TD Cowen noticed Microsoft doing something strange on Friday. The Open AI partner and tech giant appeared to be cancelling data center leases. According to the market analysts, this is part of a wider pattern. TD Cowen said Microsoft had an “oversupply” problem. It’s another datapoint that points to Big Tech’s nervousness around its big bet on AI.
TD Cowen published its quick take on February 21 and said its research into Microsoft’s data center business had turned up something interesting. “Our channel checks indicate that [Microsoft] has 1) cancelled leases in the U.S. totalling ‘a couple of hundreds [megawatts]’ with at least two private data center operators, 2) has pulled back on the conversion of [statements of qualification] to leases, and 3) has re-allocated a considerable portion of its international spend to the U.S.”
A statement of qualification or SOQ is a precursor to the signing of a lease. TD Cowen noted that the conversion rate of an SOQ into a signed lease is almost 100% so it’s odd for the tech giant to kill them. It could be a negotiation tactic or it could be a sign of a wider market shift. “When coupled with our prior channel checks, it points to a potential oversupply position for [Microsoft,]” TD Cowen said in its quick take.
The leases aren’t the only sign that Microsoft is cooling down its AI spend. “Microsoft walked away from multiple +100MW deals in multiple markets that were in early/ mid stages of negotiations, let a +1GW of [Letters of Intent] on larger footprint sites expire, and walked away from at least five land parcels that it had under construction in multiple Tier 1 markets,” TD Cowen said.
Part of what’s going on is that Microsoft, like other tech companies, is promising to do more business in the U.S. following the election of Donald Trump. America and the markets are waiting with bated breath to see what effects Trump’s tariffs and presidency will have on the market. He’s deregulating AI but he’s also making everything more expensive. When the world becomes more uncertain, companies spend less.
In January Microsoft promised that it would spend $80 billion on data centers in America. It’s also gone all in on small modular nuclear reactors to power these data centers and is even working on spinning up a long-dormant reactor at Three Mile Island. But it also paused construction on a data center meant to service Open AI in Wisconsin earlier this year, leaving $3.3 billion in limbo.

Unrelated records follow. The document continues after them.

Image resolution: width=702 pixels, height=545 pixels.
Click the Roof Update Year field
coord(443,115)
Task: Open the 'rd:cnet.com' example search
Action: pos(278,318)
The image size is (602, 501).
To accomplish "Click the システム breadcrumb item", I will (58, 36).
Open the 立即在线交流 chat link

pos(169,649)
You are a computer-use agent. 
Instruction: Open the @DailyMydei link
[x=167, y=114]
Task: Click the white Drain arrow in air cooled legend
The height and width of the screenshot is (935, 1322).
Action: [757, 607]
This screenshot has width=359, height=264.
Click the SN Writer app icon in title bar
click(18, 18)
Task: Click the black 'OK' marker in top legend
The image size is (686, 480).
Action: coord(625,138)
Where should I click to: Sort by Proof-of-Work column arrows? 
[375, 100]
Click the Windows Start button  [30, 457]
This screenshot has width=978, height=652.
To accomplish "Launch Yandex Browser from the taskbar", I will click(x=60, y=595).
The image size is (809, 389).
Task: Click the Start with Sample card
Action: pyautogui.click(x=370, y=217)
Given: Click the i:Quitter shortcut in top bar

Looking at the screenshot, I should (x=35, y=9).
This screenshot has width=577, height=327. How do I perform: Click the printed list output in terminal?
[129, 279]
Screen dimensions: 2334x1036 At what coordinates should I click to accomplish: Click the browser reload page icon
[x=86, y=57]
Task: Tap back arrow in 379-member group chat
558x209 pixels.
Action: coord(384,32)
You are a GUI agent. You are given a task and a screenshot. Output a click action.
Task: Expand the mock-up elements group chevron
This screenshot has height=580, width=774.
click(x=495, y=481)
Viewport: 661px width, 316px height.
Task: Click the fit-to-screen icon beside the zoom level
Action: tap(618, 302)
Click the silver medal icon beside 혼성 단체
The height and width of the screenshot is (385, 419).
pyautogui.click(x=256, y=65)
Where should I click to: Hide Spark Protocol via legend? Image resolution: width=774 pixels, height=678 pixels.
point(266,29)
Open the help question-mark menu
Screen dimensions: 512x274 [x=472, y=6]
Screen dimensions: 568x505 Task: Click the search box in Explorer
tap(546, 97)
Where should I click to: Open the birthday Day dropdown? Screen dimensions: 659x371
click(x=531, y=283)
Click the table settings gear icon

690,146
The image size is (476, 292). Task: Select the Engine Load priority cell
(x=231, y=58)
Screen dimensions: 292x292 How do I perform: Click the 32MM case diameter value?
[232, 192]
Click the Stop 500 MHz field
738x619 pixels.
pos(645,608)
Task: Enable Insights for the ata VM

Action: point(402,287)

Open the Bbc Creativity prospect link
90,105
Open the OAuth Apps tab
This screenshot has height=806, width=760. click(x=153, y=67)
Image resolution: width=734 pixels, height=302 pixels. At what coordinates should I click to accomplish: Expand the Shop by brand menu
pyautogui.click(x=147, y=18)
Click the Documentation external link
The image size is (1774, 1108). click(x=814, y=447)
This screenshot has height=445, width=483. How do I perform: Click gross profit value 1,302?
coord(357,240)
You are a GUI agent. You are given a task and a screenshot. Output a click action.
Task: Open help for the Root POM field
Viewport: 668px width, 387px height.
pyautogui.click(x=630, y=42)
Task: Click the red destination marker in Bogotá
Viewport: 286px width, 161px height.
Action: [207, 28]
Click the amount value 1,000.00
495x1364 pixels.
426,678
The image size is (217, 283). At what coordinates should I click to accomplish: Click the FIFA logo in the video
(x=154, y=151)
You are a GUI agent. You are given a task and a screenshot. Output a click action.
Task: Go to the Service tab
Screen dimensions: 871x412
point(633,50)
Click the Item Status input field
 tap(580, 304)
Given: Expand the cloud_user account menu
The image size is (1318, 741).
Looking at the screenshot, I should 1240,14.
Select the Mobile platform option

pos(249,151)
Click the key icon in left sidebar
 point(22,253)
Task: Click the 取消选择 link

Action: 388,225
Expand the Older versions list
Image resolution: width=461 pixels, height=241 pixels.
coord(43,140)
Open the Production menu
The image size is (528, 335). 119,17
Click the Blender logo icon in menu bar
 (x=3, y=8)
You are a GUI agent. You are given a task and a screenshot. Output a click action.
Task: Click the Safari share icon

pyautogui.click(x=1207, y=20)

Microsoft has a hand in Open AI, which makes the popular ChatGPT. But it also owns CoPilot, a service it’s been trying to force on Windows and Office users. Everyone hates it. It runs Bing, an also-ran search engine that’s incorporating more and more AI slop that everyone also hates.
CEO Satya Nadella pumped the brakes on AI hype in a podcast appearance last week, too. Nadella told Dwarkesh Patel that he didn’t buy into the idea of artificial general intelligence—something OpenAI founder Sam Altman has been bullish on—and said it was time for AI to start showing the market some returns.
According to TD Cowen, the signals all point to a reduction in AI-related spending from Microsoft. “The magnitude of both potential data center capacity it walked away from and the decision to pullback on land acquisition (which supports core long-term capacity growth) in our view indicates the loss of a major demand signal that Microsoft was originally responding to and that we believe the shift in their appetite for capacity is tied to OpenAI,” it said.
Microsoft pushed back on some of this later when it talked to the business press. “While we may strategically pace or adjust our infrastructure in some areas, we will continue to grow strongly in all regions,” a Microsoft spokesperson said in a statement to Bloomberg. “Our plans to spend over $80B on infrastructure this [financial year] remain on track as we continue to grow at a record pace to meet customer demand.”
It’s unclear how much demand there actually is for massive data centers and the large language models they support.